Data for processing start

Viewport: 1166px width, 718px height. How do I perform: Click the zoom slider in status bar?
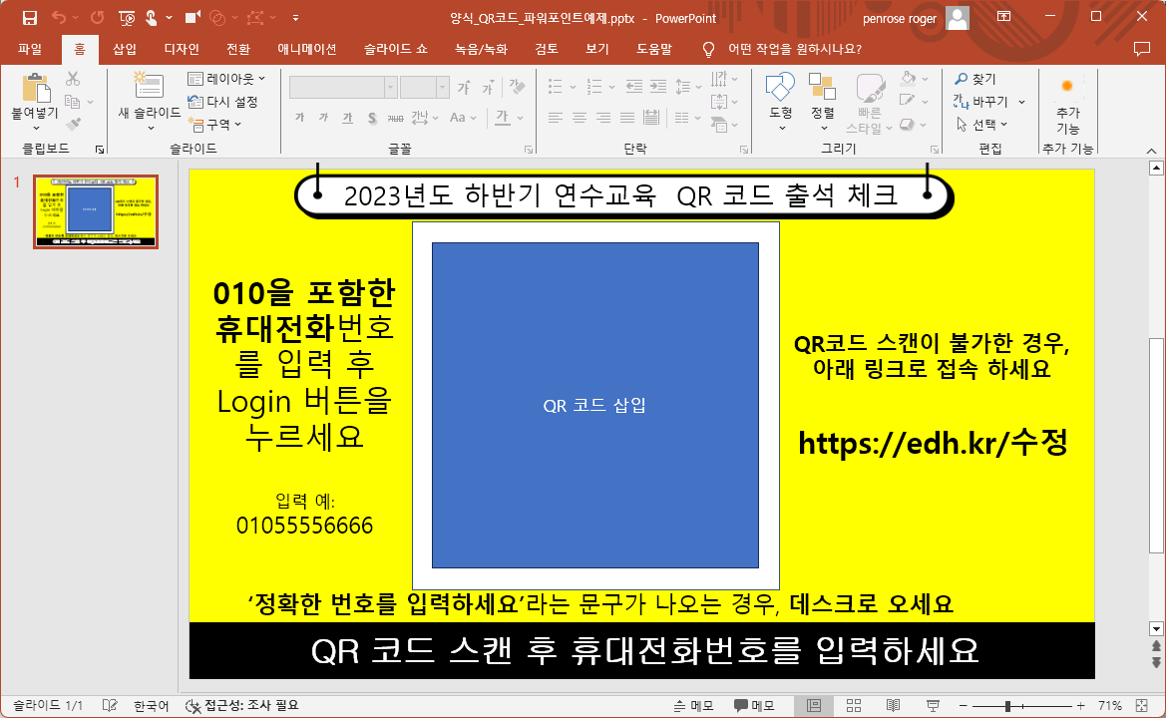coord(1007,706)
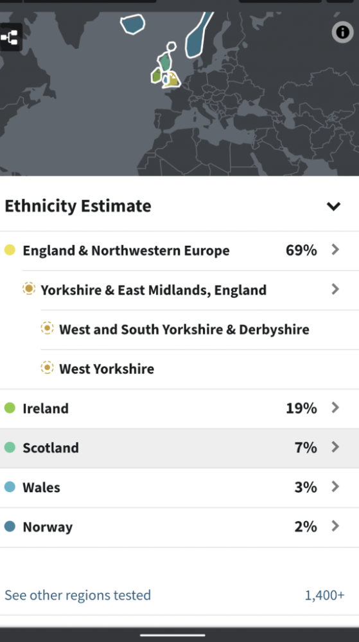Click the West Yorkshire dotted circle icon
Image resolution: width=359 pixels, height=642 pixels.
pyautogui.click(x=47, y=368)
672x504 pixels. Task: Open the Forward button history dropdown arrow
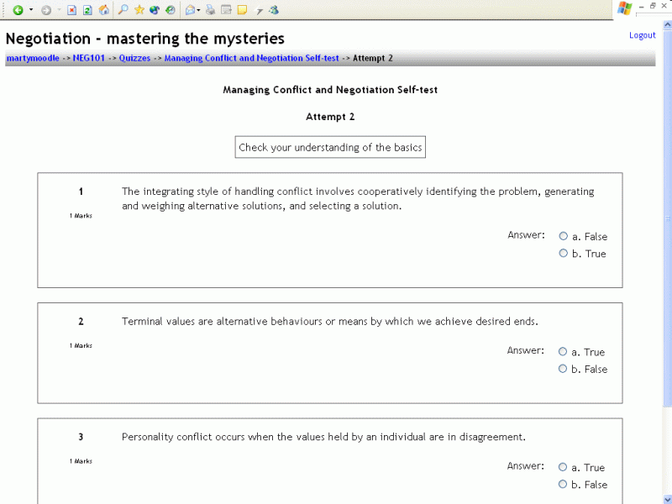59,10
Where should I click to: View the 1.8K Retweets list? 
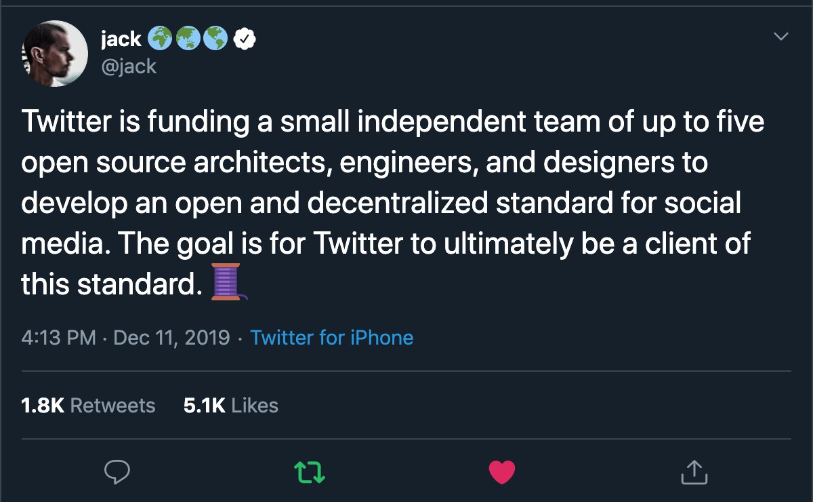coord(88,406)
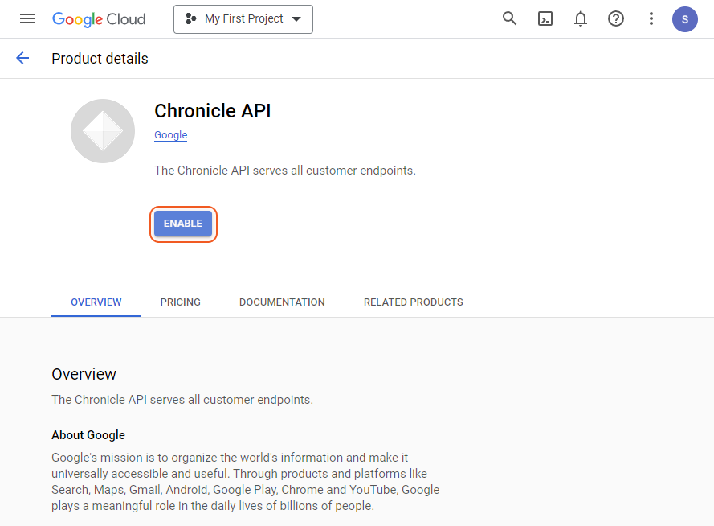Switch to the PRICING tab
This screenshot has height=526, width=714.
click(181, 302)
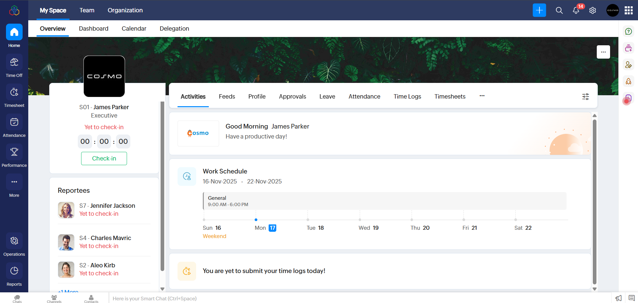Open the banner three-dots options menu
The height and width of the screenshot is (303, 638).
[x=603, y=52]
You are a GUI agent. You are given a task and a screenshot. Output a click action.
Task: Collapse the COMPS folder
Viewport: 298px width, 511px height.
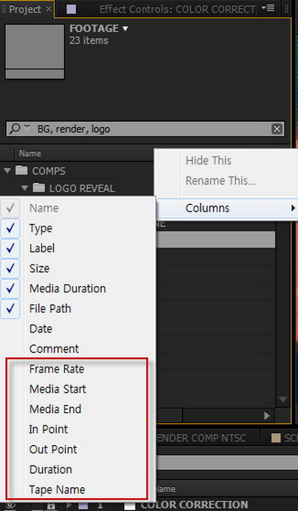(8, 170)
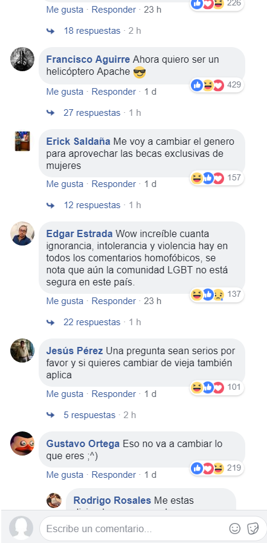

Data for processing end

■ **Given exercise**: Please copy every line of the material above word for word, omitting the pictures.

■ **Solution**:
Viewport: 1166px width, 718px height. How do I perform: Click the zoom slider in status bar?
coord(1007,706)
Click the West Yorkshire dotted circle icon
Image resolution: width=359 pixels, height=642 pixels.
pyautogui.click(x=47, y=368)
672x504 pixels. Task: Open the Forward button history dropdown arrow
59,10
Where should I click to: View the 1.8K Retweets list? 
coord(88,406)
Switch to the PRICING tab
This screenshot has height=526, width=714.
click(181, 302)
Open the banner three-dots options menu
The height and width of the screenshot is (303, 638).
[x=603, y=52]
You are a GUI agent. You are given a task and a screenshot. Output a click action.
Task: Collapse the COMPS folder
Viewport: 298px width, 511px height.
(8, 170)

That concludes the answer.